The Angels just landed a three-time All-Star at 32, with four years on his contract, for two players who might not have had starting jobs but will get shots to play every day in their new environment. You have to be reaching hard not to like that.
 
The big talking point is Wells' huge contract, which wouldn't have been an issue back in the day when it was the game that mattered, not economics. If I'm an Angels fan, I ignore this aspect of the deal.

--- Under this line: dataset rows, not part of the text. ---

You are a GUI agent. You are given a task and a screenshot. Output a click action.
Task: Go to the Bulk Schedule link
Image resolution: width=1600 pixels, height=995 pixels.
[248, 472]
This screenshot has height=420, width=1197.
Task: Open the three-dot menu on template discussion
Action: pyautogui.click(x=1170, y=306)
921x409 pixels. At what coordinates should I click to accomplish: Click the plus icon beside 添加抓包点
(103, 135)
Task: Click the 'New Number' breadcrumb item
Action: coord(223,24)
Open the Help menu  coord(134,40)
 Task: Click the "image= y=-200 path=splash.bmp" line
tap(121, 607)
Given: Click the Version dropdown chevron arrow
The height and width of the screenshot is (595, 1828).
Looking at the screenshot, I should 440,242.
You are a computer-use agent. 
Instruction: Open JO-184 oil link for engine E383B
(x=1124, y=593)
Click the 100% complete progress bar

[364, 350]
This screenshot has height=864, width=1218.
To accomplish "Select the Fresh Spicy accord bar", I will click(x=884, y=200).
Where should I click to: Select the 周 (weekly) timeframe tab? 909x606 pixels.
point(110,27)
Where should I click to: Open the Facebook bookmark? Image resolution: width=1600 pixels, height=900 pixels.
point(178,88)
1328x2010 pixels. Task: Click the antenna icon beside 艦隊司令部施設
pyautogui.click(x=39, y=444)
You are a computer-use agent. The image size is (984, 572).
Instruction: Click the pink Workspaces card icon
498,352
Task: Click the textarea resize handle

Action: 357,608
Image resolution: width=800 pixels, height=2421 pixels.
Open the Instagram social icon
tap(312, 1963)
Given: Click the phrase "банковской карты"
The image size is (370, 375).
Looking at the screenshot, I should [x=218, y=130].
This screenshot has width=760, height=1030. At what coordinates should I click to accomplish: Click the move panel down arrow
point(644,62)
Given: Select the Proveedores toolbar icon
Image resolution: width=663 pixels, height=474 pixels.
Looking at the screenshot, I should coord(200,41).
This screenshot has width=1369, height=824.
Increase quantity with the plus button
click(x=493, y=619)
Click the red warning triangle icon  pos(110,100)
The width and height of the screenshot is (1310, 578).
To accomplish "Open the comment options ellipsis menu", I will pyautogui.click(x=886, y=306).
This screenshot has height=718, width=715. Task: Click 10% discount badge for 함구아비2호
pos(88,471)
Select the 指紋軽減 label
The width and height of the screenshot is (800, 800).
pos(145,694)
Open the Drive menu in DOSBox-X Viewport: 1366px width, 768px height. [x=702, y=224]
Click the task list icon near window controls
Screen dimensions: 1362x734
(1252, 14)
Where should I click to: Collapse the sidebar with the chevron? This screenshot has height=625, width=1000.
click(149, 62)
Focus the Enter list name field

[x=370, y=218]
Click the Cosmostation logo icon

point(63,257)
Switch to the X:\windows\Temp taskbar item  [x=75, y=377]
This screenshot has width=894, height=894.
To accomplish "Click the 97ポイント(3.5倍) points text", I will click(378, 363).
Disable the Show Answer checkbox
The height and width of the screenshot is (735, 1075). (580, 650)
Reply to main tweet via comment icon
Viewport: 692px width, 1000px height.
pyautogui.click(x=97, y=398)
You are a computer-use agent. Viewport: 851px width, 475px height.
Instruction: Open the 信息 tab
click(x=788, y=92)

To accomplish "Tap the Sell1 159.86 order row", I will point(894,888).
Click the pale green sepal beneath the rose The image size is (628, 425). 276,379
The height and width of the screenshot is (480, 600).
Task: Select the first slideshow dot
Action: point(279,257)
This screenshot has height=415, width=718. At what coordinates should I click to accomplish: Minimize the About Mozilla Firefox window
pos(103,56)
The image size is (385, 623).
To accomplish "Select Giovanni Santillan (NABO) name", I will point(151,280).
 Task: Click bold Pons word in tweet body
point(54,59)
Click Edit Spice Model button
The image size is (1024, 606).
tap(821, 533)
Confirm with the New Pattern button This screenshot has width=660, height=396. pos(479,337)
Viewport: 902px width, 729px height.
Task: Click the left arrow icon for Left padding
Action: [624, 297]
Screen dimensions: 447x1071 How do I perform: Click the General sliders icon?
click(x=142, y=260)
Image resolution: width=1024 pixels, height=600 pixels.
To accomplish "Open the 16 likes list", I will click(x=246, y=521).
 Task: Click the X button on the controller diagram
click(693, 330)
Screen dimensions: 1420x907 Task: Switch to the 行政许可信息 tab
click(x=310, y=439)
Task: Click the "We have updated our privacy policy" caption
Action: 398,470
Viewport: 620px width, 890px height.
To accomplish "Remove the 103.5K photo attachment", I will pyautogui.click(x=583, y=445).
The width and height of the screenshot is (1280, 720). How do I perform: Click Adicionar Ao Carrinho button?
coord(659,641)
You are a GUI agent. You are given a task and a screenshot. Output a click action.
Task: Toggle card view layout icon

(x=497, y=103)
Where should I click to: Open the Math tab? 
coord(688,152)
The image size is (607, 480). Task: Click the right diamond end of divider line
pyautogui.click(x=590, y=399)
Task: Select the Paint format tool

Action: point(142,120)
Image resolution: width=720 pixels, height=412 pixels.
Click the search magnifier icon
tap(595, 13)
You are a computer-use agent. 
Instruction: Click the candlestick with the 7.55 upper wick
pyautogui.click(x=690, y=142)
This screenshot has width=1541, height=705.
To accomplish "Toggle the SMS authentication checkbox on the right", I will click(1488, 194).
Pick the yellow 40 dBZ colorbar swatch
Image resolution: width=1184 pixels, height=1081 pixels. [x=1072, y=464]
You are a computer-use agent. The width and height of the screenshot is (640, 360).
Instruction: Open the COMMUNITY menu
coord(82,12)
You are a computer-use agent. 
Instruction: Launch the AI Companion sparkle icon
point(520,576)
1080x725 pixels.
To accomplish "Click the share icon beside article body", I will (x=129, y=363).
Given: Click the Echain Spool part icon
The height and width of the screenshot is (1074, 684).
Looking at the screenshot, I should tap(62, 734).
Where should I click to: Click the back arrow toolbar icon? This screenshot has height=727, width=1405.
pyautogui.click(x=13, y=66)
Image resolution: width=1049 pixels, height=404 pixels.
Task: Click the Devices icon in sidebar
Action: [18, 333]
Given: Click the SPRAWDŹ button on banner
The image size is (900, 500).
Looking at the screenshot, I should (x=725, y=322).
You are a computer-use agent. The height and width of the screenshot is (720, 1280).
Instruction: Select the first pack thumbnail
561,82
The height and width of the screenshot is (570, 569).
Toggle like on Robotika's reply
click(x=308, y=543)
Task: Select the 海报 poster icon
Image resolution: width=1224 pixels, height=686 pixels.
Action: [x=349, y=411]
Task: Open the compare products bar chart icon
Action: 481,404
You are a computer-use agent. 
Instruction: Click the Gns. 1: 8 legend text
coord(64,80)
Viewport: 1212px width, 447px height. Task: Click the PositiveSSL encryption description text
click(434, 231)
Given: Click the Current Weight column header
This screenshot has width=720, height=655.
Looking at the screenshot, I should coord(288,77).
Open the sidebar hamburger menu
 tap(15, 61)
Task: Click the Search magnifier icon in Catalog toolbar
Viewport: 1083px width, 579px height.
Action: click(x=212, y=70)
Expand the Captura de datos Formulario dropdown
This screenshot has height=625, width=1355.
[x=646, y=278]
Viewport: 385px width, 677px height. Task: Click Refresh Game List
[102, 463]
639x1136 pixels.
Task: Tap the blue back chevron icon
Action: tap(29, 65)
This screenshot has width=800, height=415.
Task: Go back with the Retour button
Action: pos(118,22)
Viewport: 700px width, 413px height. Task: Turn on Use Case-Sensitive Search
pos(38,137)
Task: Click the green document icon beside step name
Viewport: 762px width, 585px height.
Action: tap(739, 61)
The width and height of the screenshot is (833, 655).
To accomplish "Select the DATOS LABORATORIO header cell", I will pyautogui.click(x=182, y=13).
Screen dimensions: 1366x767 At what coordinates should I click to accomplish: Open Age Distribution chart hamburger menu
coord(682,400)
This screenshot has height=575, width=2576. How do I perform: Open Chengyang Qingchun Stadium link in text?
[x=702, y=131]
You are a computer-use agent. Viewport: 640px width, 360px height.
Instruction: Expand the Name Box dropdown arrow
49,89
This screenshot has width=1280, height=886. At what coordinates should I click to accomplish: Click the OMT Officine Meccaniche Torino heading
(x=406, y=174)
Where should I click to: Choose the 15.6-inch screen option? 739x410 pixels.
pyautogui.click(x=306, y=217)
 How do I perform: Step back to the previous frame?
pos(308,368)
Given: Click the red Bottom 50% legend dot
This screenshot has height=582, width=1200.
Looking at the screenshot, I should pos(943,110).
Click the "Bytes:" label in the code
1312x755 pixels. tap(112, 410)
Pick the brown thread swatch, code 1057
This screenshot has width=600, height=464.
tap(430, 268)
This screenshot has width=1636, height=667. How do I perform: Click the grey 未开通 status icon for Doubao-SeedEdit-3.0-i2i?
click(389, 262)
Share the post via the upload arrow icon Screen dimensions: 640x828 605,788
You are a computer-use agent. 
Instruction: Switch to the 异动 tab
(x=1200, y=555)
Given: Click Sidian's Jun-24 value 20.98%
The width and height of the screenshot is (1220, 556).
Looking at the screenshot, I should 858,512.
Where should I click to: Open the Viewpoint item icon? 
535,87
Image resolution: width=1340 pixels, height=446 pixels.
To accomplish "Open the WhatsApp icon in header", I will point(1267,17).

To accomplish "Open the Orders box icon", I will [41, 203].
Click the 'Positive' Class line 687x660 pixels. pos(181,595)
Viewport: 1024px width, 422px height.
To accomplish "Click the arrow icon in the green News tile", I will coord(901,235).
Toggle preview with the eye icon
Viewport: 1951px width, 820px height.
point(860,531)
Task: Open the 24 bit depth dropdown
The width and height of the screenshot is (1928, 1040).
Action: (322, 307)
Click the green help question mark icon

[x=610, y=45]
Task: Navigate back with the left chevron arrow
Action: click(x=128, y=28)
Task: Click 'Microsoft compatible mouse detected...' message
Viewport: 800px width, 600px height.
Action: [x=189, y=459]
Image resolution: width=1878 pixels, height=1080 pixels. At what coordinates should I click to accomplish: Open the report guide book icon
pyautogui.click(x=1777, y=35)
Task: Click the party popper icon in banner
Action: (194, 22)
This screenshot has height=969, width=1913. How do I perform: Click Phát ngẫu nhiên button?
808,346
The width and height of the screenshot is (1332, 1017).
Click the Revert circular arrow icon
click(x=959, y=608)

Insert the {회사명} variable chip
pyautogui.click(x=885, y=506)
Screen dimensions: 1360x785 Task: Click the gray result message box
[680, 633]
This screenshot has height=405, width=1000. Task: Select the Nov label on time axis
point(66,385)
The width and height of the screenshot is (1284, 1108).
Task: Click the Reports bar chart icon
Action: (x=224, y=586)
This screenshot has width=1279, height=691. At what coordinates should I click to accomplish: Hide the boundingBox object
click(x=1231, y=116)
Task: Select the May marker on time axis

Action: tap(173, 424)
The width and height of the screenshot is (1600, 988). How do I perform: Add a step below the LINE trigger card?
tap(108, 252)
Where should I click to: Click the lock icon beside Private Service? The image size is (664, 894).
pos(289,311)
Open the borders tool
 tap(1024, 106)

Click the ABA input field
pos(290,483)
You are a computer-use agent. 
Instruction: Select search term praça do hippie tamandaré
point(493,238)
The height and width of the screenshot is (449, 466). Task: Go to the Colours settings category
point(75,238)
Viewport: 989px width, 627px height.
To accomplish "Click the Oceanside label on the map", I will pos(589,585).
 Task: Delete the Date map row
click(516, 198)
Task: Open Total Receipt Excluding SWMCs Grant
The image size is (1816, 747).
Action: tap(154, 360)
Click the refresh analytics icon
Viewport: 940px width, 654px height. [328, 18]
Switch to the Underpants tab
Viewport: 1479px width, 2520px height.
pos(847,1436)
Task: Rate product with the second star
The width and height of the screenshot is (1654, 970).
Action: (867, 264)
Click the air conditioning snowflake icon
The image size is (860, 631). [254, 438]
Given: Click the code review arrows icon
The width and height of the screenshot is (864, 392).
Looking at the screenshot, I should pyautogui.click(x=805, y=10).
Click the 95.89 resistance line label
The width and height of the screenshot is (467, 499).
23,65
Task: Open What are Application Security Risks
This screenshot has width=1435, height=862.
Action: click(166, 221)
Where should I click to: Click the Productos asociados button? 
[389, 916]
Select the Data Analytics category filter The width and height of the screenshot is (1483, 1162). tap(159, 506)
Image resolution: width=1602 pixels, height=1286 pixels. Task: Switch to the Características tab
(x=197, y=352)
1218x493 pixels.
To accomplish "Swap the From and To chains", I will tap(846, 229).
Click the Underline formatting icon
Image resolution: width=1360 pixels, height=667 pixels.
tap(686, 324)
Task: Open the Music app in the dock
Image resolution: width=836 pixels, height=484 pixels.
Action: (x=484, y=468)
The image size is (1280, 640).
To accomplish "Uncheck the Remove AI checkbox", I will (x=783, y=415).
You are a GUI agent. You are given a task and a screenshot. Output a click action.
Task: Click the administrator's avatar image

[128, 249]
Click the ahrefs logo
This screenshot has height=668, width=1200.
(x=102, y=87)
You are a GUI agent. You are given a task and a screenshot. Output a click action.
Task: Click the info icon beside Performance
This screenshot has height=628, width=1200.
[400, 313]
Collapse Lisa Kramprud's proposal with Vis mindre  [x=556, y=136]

Arte Moreno gave it his OK. If he doesn't have to raise ticket prices, the bottom line should be of no concern.


For all the slow people on the blog, I'm going to spell this out, while typing real slowly so that you can keep up...

Every team has a finite amount of resources that it can devote to expenses.  Any expenses, not just payroll, and any team. 

You can say, "Hey, what about the Yankees, they can spend whatever they want!"  But that's not really true.  In the first place, if the Yankees start spending $400 million per year on payroll, and give Cliff Lee a 6 year, $240 million deal just to make sure they land him, you can believe there will be consequences.  The luxury tax will go up, or there may be more of a push for a soft cap, or there may be some other reaction...but part of the reason the Yankees don't spend more, even though they can if they want, is that they are maintaining a sort of equilibrium with MLB, understanding that if they get too aggressive with payroll, MLB will be forced to slap their hands and put tighter restrictions in place.

In addition, you have the fact that the Yankees owners want to make money.  They want to win, sure...but they also are in this to make money, lots and lots of money. 

In any case, the Yankees have a finite amount of resources they can spend.  If they didn't, they'd have given Gerrit Cole a billion dollars to sign, they'd have given Cliff Lee whatever he wanted, and every major free agent that hits the market would be offered double or triple from New York what anyone else would pay.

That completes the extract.